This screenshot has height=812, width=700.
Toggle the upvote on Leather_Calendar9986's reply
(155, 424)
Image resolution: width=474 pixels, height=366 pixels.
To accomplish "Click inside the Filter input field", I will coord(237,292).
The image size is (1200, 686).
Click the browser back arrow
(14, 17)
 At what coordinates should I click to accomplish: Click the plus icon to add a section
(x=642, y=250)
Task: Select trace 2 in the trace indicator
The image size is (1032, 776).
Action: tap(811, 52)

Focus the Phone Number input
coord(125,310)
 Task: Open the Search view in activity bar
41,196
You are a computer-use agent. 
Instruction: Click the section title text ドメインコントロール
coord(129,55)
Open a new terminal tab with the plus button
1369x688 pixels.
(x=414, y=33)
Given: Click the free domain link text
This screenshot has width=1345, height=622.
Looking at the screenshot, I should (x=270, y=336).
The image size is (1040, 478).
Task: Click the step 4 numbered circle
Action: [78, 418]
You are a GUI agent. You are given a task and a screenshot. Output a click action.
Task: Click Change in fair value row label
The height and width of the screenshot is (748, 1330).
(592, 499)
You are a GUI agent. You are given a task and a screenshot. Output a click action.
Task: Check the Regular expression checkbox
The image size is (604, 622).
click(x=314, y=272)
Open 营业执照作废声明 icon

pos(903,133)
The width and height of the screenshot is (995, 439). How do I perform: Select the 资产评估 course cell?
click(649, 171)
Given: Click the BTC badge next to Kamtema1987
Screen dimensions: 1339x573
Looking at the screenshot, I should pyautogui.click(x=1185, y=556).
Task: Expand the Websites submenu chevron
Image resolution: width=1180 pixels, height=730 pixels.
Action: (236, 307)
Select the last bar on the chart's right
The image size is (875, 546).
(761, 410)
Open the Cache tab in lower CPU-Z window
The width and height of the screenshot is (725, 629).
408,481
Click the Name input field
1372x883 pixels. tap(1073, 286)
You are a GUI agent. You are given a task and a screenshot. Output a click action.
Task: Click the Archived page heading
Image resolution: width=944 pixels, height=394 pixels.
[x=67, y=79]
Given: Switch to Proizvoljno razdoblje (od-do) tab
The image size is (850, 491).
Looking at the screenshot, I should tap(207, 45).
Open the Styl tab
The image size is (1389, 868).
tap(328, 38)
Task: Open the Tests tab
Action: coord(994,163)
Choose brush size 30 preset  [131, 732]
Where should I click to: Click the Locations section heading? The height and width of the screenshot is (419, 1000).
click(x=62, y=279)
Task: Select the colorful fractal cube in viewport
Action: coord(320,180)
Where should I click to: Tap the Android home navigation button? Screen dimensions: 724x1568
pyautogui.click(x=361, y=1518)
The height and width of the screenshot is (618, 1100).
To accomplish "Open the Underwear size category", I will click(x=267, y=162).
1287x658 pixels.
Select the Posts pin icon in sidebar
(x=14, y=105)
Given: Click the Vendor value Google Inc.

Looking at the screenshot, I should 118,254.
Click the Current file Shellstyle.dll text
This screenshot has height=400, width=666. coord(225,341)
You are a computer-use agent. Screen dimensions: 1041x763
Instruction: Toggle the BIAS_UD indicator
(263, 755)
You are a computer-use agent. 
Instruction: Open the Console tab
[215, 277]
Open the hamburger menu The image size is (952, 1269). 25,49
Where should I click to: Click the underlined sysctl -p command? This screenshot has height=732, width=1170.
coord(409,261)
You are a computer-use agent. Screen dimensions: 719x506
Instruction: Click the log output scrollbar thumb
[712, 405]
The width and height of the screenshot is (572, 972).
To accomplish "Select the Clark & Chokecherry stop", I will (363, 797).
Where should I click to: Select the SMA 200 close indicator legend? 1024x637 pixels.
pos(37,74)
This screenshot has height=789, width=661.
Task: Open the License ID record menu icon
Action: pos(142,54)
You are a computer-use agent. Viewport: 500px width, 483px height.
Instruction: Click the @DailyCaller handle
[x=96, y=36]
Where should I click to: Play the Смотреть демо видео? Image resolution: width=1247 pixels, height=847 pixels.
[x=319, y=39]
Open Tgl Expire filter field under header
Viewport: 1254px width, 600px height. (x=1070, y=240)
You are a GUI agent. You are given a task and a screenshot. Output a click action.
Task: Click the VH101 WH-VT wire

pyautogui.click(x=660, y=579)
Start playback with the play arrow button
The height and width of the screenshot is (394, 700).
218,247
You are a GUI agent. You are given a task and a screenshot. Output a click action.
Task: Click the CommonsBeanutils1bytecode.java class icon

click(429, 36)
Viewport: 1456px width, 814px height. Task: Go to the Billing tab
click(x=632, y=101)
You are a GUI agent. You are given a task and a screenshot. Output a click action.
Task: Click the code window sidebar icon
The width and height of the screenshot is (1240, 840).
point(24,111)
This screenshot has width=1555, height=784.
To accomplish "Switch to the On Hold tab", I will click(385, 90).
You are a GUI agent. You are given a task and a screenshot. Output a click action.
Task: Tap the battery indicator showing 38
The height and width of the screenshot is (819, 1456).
§ §
Directions for this task >> Could you reproduce exactly the lines of the entries above, from the one with "Click the Name input field" through the one with "Choose brush size", and nothing else?

Exercise answer >>
Click the Name input field
1372x883 pixels. tap(1073, 286)
You are a GUI agent. You are given a task and a screenshot. Output a click action.
Task: Click the Archived page heading
Image resolution: width=944 pixels, height=394 pixels.
[x=67, y=79]
Given: Switch to Proizvoljno razdoblje (od-do) tab
The image size is (850, 491).
Looking at the screenshot, I should tap(207, 45).
Open the Styl tab
The image size is (1389, 868).
tap(328, 38)
Task: Open the Tests tab
Action: coord(994,163)
Choose brush size 30 preset  [131, 732]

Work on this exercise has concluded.